> About this task
Needed from the data below: all lines that contain the word "toolbar".
--- Data to process ---
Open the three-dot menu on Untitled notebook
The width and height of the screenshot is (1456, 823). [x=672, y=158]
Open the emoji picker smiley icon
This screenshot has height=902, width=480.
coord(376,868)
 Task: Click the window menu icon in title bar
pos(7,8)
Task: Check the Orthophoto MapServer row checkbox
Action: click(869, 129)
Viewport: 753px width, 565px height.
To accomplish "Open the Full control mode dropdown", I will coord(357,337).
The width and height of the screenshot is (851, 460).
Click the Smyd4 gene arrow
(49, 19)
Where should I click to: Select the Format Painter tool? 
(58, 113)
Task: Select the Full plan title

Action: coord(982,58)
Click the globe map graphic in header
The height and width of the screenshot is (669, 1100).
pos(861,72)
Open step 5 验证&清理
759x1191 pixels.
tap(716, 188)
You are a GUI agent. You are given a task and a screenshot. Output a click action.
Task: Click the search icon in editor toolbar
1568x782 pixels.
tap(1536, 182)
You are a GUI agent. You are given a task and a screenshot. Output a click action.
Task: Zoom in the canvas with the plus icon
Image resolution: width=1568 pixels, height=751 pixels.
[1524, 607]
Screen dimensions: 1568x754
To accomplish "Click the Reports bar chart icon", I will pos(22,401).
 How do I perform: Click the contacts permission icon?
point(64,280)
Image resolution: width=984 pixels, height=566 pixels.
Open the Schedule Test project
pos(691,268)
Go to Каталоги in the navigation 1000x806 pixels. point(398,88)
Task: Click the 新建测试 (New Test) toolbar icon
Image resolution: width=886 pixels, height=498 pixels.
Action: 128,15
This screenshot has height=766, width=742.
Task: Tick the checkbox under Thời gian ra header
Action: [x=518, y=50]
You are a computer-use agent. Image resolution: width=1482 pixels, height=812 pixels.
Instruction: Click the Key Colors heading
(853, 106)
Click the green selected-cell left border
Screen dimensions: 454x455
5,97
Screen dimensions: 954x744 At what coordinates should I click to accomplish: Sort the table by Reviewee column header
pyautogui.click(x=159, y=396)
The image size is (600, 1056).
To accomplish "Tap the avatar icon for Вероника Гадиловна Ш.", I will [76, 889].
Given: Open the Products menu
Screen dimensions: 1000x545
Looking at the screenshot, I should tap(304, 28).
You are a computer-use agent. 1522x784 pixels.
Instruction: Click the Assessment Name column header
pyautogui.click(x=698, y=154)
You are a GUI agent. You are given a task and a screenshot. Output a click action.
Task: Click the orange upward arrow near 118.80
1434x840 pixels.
---
> Result
Task: Click the search icon in editor toolbar
Task: Click the 新建测试 (New Test) toolbar icon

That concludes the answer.